また高校での実践は、授業研究が困難と言われてきた高等学校でも、授業改善による学校づくりが徐々に広まりつつあり(もちろん同時に多くの困難点も指摘されましたが)、有効性が実証されつつあることを感じました。夜の懇親会では、お会いしたかった何人かの方とお話ができ、小牧市でのご指導をお願いすることもできました。

2日目の事例検討会では、二つの学校の授業ビデオを見て、意見交換を行いました。提案の先生の説明と子どもたちの姿のずれ(ここに出てくる先生方は本当に謙虚です)が、とても印象的でした。参加者全員がコメントをしなくてはならず、それはそれで大変ですが、色々な立場の方の発言が参考になりました。なかでも大学院生からの、現場を尊重しながらも鋭く切り込む発言を頼もしく感じました。

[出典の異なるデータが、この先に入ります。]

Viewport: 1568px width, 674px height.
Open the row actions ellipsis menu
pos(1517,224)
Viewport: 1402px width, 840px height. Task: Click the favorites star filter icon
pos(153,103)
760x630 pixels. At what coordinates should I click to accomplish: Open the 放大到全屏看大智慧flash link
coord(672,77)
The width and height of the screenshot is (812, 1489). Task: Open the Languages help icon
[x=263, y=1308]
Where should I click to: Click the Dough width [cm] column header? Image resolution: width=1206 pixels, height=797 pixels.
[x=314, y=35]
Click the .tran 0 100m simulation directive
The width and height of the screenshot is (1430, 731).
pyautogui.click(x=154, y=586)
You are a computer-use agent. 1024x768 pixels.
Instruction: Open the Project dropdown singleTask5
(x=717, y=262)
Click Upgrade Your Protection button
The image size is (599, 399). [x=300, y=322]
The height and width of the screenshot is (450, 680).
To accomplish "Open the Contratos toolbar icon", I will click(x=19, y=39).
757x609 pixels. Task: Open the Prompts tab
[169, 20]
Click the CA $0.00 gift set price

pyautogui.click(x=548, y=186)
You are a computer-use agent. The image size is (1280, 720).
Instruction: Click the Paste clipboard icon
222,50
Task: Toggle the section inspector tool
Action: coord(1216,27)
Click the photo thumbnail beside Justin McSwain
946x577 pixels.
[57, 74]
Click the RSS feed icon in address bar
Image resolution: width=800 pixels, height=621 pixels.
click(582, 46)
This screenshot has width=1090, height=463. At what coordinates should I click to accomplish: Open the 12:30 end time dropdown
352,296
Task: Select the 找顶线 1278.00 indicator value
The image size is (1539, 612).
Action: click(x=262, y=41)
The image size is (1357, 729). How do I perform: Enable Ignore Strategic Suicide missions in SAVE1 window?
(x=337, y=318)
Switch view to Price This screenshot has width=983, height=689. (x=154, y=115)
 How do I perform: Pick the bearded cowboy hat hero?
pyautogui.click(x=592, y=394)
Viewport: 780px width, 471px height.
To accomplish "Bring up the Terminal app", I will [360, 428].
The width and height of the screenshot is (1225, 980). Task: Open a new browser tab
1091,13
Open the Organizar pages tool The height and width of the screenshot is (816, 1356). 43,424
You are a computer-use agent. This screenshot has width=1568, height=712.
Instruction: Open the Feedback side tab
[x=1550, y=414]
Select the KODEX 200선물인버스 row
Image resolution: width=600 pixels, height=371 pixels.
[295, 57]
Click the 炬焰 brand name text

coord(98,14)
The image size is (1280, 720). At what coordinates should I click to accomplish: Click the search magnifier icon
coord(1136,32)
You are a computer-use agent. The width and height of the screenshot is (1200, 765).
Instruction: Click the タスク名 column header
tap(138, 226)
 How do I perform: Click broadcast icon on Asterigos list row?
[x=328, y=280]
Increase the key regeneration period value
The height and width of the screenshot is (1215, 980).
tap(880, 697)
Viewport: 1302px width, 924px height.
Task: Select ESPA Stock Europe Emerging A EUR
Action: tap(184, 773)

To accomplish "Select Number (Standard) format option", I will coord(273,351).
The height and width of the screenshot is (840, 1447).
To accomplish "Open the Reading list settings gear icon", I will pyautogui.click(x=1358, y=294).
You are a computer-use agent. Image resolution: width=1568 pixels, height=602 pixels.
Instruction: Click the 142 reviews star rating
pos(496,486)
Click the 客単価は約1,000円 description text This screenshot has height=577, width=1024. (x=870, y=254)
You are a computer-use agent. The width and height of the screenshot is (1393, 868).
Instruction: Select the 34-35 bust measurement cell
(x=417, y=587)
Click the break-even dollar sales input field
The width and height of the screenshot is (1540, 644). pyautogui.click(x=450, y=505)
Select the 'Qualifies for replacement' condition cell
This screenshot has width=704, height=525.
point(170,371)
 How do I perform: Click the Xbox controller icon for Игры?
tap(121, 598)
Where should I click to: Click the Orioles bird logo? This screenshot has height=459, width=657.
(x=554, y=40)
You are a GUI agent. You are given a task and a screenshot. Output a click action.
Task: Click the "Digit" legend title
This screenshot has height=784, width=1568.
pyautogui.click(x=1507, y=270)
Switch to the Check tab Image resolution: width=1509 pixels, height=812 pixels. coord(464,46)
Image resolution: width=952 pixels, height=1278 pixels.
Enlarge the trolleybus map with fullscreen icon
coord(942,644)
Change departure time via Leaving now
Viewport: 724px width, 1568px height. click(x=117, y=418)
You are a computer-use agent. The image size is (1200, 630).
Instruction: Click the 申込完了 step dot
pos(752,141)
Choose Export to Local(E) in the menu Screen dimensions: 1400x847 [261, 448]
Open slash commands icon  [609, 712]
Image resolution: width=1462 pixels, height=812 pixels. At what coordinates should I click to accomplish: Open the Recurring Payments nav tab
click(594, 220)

最後はメインのシンポジウムです。提案者は、的場正美(名古屋大学)、寺岡英男(福井大学)、佐藤雅彰(元岳陽中校長)、佐藤学(東京大学)の4人、司会は秋田喜代美(東京大学)という方々です。特に的場先生は、Web教育研究所のアドバイザーをお願いしている柴田好章准教授の先生に当たる方でもあり、授業研究を基にした学校づくりの意義は認めつつ、厳密な授業分析を行うことの重要性を指摘されました。「学びの共同体づくり」関係の講師だけでない人選に、この研究会の健全性を感じました。

各提案者(もちろん司会も含めて)それぞれが魅力的で、胸に残る発言がたくさんありました。なかでも佐藤学先生の発言は、胸に刺さりました(以下の内容は私が理解した範囲であり、文責は私にあります)。「教師の専門性には、二つの側面がある。一つは理屈だけの対極としての、技と型を身につけた職人としてのクラフトマンシップ。二つめは知識と判断を備えた専門家としてのプロフェッショナルである(秋田先生からの、それに加えて何を誇りに思うかという意味での〈倫理〉も必要ですね、という指摘もありました)」

「学校の授業研究が教師を育てる。そのためには授業を良し悪しで評価しないことが重要だ。授業中にどんな事実が起きたのか、それはなぜ起きたのかを理解できなければ評価などできない。これまでの授業研究は助言のし合いだった。事実を基にその場で学んだことを語ることが大切だ。厳しさは、〈ひとり残らず学びに参加していたか〉を問うことで保たれる。だが、教師の育ちは校内研究だけでは不十分であり、それを補うのが校外のサークル・研究会である」

充実した日々が過ごせましたが、おかげで八雲町児童交流団の結団式にも、解団式にも参加できませんでした。残念でしたし、申し訳なく思っています。